HiFAR: Multi-Stage Curriculum Learning for High-Dynamics Humanoid Fall Recovery
Penghui Chen, Yushi Wang, Changsheng Luo, Wenhan Cai, Mingguo Zhao
TL;DR
HiFAR introduces a two‑stage curriculum that grows fall‑recovery tasks from planar 2D to full 3D, enabling a high‑dynamics policy capable of recovering from diverse falls. The approach combines reference/state initialization, reward shaping, domain randomization, and cross‑stage network expansion to achieve deployable performance with sim‑to‑real transfer on Booster T1. Experimental validation includes extensive simulation and real‑robot tests demonstrating high success rates, fast recovery times, robustness to disturbances and loads, and generalization across initial states and environmental conditions.

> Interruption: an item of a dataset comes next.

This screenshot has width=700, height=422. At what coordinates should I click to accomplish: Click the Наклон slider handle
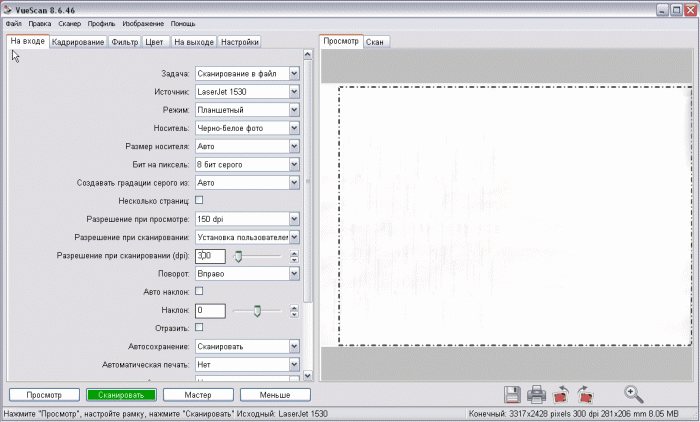[x=257, y=311]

This work advances autonomous fall recovery for humanoids in dynamic, unstructured environments and offers a practical pathway for broad real‑world deployment.
Abstract
Humanoid robots encounter considerable difficulties in autonomously recovering from falls, especially within dynamic and unstructured environments. Conventional control methodologies are often inadequate in addressing the complexities associated with high-dimensional dynamics and the contact-rich nature of fall recovery. Meanwhile, reinforcement learning techniques are hindered by issues related to sparse rewards, intricate collision scenarios, and discrepancies between simulation and real-world applications. In this study, we introduce a multi-stage curriculum learning framework, termed HiFAR. This framework employs a staged learning approach that progressively incorporates increasingly complex and high-dimensional recovery tasks, thereby facilitating the robot's acquisition of efficient and stable fall recovery strategies. Furthermore, it enables the robot to adapt its policy to effectively manage real-world fall incidents. We assess the efficacy of the proposed method using a real humanoid robot, showcasing its capability to autonomously recover from a diverse range of falls with high success rates, rapid recovery times, robustness, and generalization.